Has anyone ever noticed all of the dust and dirt that comes off the artificial turf (especially evident during replays) when players cut? I guess my question is...what is this stuff? just dirt that blows into the field? pollution?
I think I saw this occur during OU-BYU. Is the mesh in the turf breaking down?
I didn't really notice anything at the OU-BYU game, but your question reminds me of some piece I heard on the radio over the summer that compared the relative healthiness of grass and sport turf.
The thrust was that astroturf/sport turf doesn't need water, and therefore doesn't get washed down as regularly as regular grass.
As a result, the artificial stuff can collect dust, sweat, pollen, blood, and whatever else happens to be floating around. At the "root" level of astroturf, you don't really know what you might find growing down there, or what kind of toxins lurk below the surface.
Groundskeepers responsible for artificial turf may or maynot be spraying the stuff down with antibacterial cleaners. The routine in which cleaning takes place varies from field to field. And when astroturf does get cleaned, it's with a power wash. The cleaning chemicals might linger, and you really have no way to measure it's cleanliness. An indoor turf field doesn't even get the benefits from the disinfecting rays of the sun.

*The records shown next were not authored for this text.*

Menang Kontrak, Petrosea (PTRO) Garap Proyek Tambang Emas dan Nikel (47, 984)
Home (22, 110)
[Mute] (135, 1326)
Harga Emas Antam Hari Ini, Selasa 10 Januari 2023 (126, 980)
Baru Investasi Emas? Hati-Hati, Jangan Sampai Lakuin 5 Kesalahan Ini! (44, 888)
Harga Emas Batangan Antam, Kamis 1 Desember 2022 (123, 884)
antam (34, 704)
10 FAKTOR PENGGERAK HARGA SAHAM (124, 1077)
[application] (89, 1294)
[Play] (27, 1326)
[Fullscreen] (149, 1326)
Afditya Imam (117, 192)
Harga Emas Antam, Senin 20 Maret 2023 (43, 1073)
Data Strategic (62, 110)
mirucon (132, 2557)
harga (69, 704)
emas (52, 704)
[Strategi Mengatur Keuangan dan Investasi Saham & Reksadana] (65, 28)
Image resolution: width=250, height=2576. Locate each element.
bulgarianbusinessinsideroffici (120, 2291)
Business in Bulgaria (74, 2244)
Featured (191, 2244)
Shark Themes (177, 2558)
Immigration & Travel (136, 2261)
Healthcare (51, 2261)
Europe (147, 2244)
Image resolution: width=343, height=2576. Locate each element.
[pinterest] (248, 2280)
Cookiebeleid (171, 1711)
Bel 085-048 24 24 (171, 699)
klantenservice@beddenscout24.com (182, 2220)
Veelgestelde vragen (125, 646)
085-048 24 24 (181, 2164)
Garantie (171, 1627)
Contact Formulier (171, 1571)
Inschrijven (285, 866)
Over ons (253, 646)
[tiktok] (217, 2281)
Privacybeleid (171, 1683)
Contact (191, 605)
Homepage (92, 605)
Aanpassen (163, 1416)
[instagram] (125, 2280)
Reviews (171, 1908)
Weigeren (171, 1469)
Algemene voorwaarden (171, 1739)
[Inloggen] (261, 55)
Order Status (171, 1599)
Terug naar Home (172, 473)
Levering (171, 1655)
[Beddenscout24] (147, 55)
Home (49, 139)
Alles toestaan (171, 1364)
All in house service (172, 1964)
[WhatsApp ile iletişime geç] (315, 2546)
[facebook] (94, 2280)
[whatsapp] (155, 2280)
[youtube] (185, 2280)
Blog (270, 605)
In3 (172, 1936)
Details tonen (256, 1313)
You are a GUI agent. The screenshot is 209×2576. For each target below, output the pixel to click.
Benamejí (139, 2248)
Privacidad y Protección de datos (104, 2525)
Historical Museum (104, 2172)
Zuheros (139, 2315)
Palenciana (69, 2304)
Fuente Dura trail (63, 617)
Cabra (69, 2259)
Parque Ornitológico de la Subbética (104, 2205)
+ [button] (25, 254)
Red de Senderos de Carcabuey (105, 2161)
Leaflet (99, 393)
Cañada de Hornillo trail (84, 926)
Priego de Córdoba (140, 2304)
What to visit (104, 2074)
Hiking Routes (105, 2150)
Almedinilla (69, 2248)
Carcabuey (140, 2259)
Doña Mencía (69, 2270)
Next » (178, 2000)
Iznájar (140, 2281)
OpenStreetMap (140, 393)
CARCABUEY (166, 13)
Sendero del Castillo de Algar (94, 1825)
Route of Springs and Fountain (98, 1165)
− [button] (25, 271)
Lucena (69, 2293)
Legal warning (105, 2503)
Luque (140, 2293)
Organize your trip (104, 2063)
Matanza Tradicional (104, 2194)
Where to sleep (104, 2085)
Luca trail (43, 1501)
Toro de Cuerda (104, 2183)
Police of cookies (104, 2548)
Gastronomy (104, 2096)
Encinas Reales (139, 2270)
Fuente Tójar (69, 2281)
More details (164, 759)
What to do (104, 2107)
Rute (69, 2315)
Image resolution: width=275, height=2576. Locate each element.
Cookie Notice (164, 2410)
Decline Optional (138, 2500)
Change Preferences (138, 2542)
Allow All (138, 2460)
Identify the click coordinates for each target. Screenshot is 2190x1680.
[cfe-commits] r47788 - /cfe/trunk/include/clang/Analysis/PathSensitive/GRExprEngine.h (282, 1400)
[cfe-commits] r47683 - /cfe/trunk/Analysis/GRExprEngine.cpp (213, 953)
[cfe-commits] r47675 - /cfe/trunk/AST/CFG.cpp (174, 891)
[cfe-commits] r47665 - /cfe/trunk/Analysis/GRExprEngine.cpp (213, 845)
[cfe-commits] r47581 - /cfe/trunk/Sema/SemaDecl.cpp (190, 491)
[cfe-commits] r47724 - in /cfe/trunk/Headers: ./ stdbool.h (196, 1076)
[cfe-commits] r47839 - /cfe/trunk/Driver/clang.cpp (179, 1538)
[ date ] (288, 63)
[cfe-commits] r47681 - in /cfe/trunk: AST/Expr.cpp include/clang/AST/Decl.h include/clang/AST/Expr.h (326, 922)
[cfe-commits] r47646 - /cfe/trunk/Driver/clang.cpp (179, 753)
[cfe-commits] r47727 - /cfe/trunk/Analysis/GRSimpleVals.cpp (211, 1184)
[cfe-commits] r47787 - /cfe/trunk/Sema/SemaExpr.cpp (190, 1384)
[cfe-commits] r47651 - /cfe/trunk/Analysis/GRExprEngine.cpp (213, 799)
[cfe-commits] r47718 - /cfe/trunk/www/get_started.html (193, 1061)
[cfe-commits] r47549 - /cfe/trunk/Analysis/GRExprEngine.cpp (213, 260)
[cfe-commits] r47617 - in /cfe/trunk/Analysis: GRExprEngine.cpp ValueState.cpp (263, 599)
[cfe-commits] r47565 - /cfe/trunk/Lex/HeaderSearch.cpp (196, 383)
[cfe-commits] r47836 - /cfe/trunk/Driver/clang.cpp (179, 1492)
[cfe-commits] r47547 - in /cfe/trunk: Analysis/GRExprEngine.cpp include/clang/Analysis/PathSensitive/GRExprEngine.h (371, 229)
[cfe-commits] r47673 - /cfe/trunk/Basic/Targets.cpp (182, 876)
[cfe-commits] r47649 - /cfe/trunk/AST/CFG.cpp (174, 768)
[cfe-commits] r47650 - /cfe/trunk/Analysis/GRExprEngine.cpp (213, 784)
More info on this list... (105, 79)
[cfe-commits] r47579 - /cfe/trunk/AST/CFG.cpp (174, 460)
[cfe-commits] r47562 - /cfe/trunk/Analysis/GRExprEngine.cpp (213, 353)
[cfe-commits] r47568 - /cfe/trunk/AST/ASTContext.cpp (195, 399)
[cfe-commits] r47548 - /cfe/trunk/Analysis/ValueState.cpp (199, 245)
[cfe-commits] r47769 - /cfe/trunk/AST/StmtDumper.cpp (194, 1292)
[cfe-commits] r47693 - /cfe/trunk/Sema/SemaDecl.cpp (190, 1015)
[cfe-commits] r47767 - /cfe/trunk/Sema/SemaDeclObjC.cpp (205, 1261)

One of the recommendations was for the manufacturers of astroturf to spend some time in the labs developing anti-bacterial plastics, and improve guidelines for long-term care and maintanence.
Real grass is babied by grounds keepers on a daily and weekly basis. And since grass is a living, growing organism, the root level has to be healthy enough to support life. It's getting pure water and sunshine. So even though there their might be mud and dirt on a grass field, it's likely that the dirt will causing an infection when a player gets a cut.
I don't know what to think of that radio piece.